SANTO DOMINGO. En una reñida lucha entre la
tradición y los altos precios, el bacalao sigue siendo de los ingredientes por
excelencia en la cuaresma dominicana.
El dominicano típico lo desala ligeramente
(usualmente durante la noche antes) y le quita las espinas que pueda encontrar.

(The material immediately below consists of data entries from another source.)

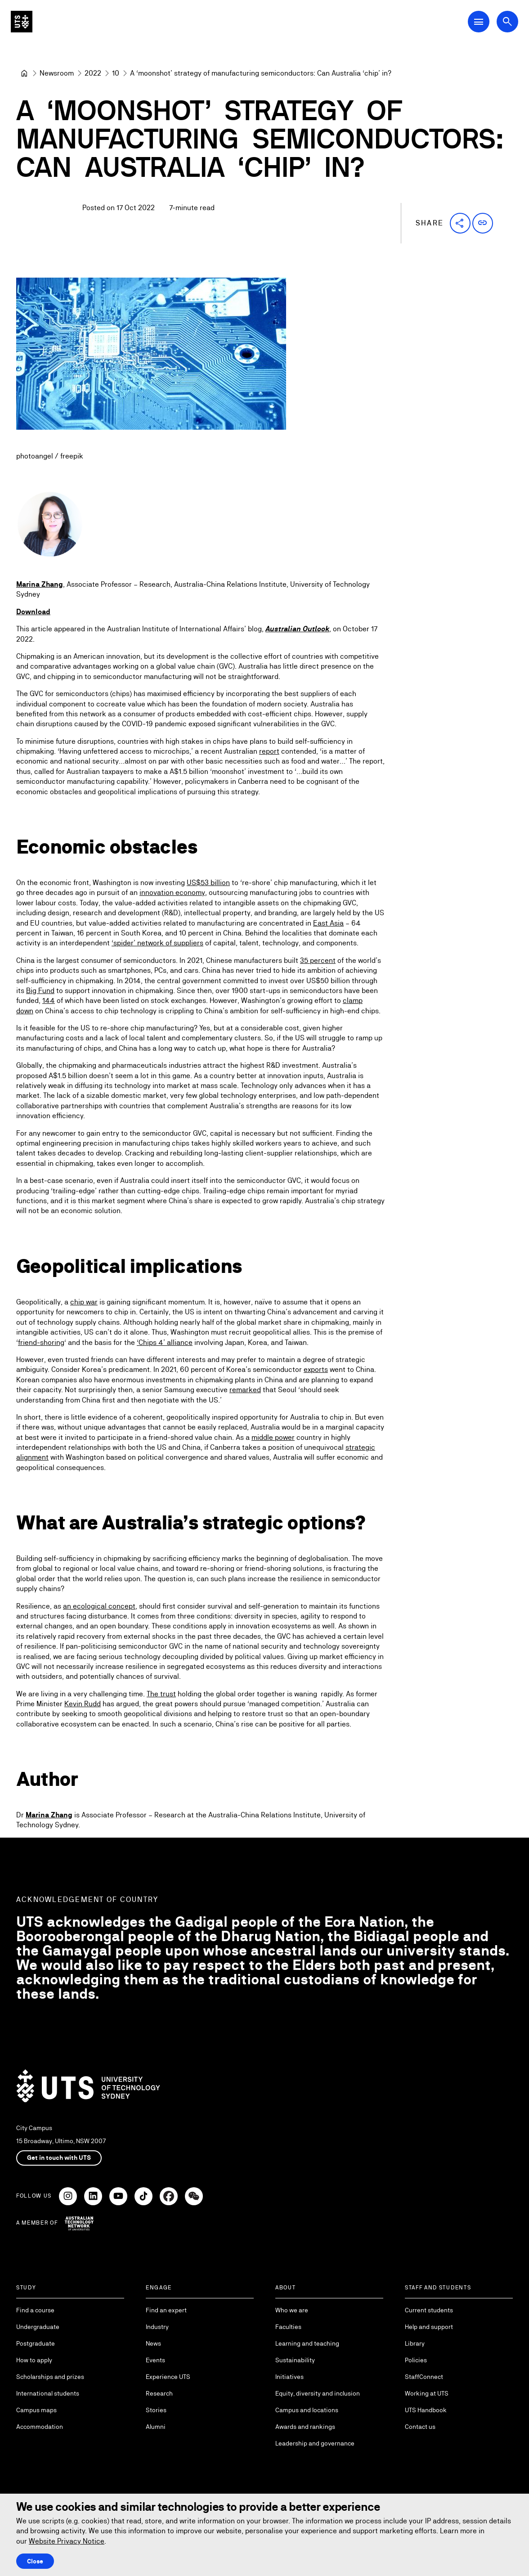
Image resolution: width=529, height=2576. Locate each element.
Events (155, 2360)
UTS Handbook (426, 2410)
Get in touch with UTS (59, 2157)
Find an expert (166, 2310)
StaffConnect (424, 2376)
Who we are (291, 2310)
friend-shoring (41, 1342)
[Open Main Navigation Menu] (478, 21)
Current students (429, 2310)
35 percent (318, 960)
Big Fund (40, 990)
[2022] (93, 73)
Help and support (429, 2326)
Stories (156, 2410)
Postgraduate (35, 2343)
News (153, 2343)
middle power (273, 1437)
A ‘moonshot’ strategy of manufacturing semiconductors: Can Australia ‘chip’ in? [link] (260, 73)
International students (47, 2393)
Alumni (156, 2426)
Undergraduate (37, 2326)
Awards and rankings (305, 2426)
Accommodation (39, 2426)
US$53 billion (208, 882)
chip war (84, 1302)
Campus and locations (306, 2410)
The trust (161, 1694)
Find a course (35, 2310)
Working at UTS (426, 2393)
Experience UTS (168, 2376)
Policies (416, 2360)
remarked (245, 1389)
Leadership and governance (314, 2443)
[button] (460, 223)
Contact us (420, 2426)
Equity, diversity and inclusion (317, 2393)
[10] (115, 73)
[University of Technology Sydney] (24, 73)
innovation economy (172, 893)
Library (415, 2343)
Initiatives (289, 2376)
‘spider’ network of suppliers (157, 943)
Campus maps (36, 2410)
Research (159, 2393)
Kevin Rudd (82, 1703)
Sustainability (295, 2360)
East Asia (328, 923)
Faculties (288, 2326)
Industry (157, 2326)
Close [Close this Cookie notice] (35, 2561)
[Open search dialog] (507, 21)
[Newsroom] (57, 73)
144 (48, 1001)
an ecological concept (99, 1606)
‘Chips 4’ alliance (165, 1342)
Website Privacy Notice (66, 2541)
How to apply (34, 2360)
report (269, 751)
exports (316, 1369)
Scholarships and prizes (50, 2376)
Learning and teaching (307, 2343)
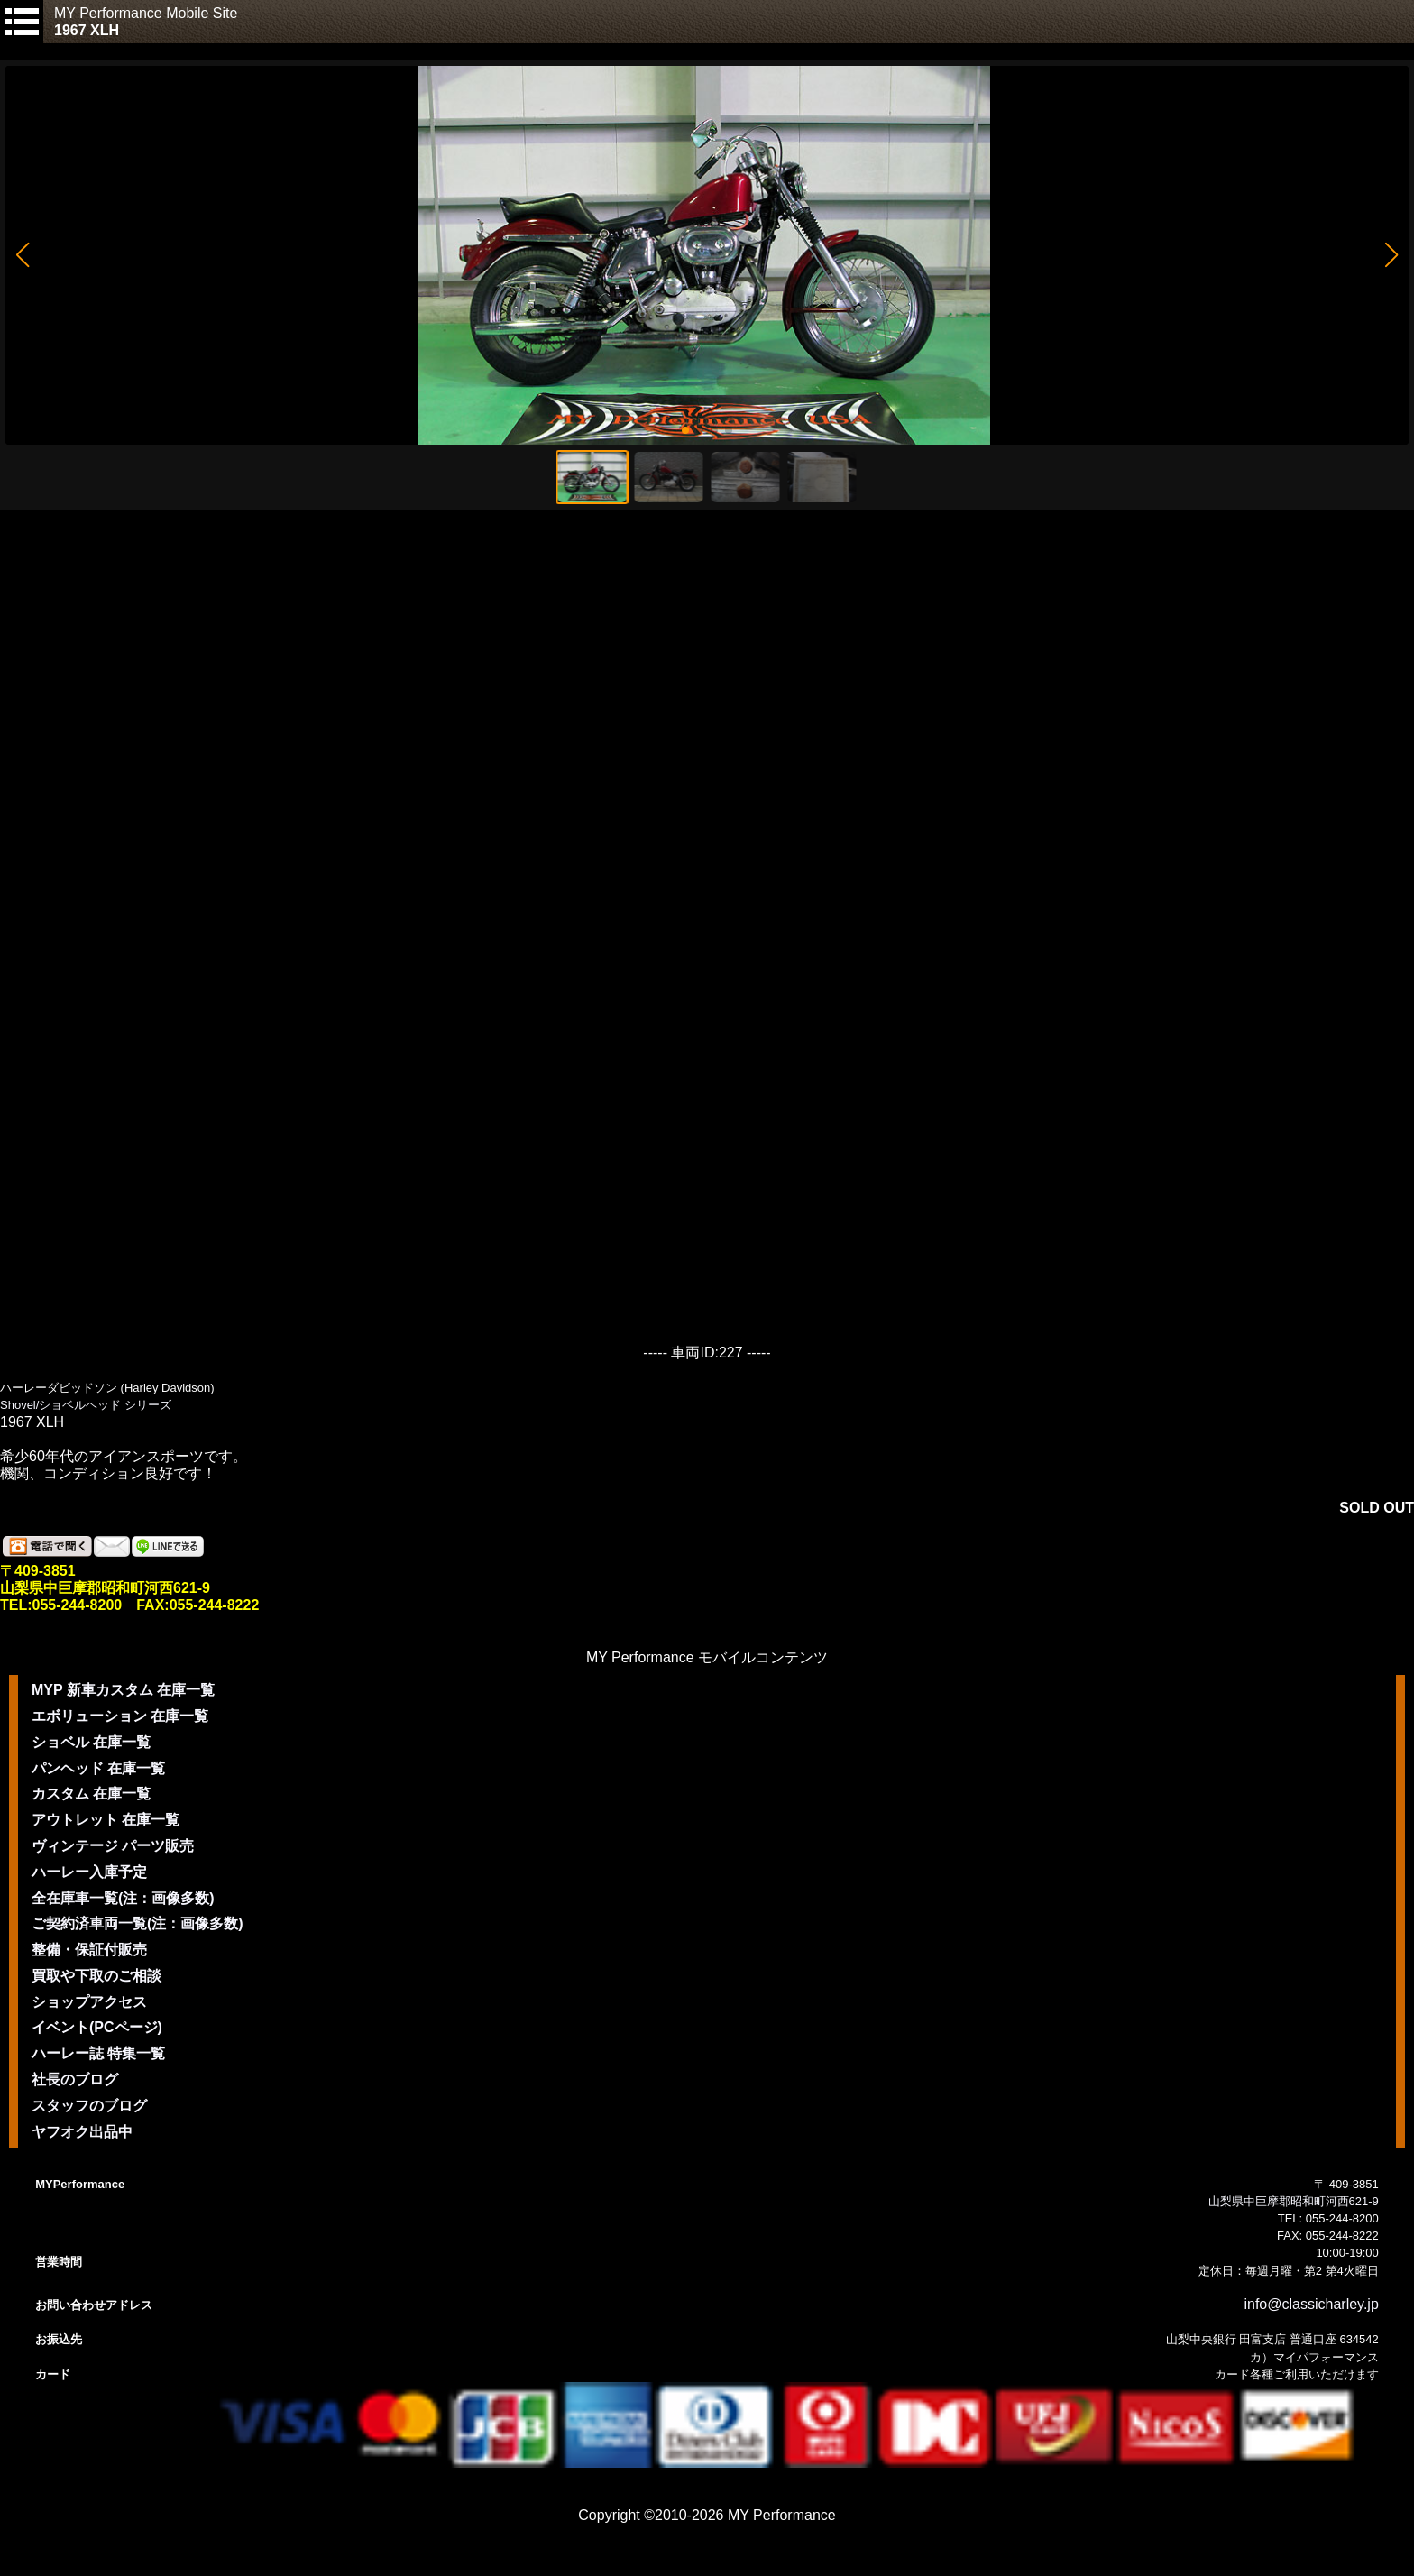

Guisado con papas y acompañado de arroz blanco, guandules, fritos verdes y
aguacate… pocas cosas lo superan en sabor.
El bacalao es un pescado que la Humanidad
conoce desde hace siglos, base económica de países enteros y que por mucho
tiempo fue considerada "la carne", pues una vez desalado, dura todo
el tiempo del mundo, conservando todas sus propiedades alimenticias.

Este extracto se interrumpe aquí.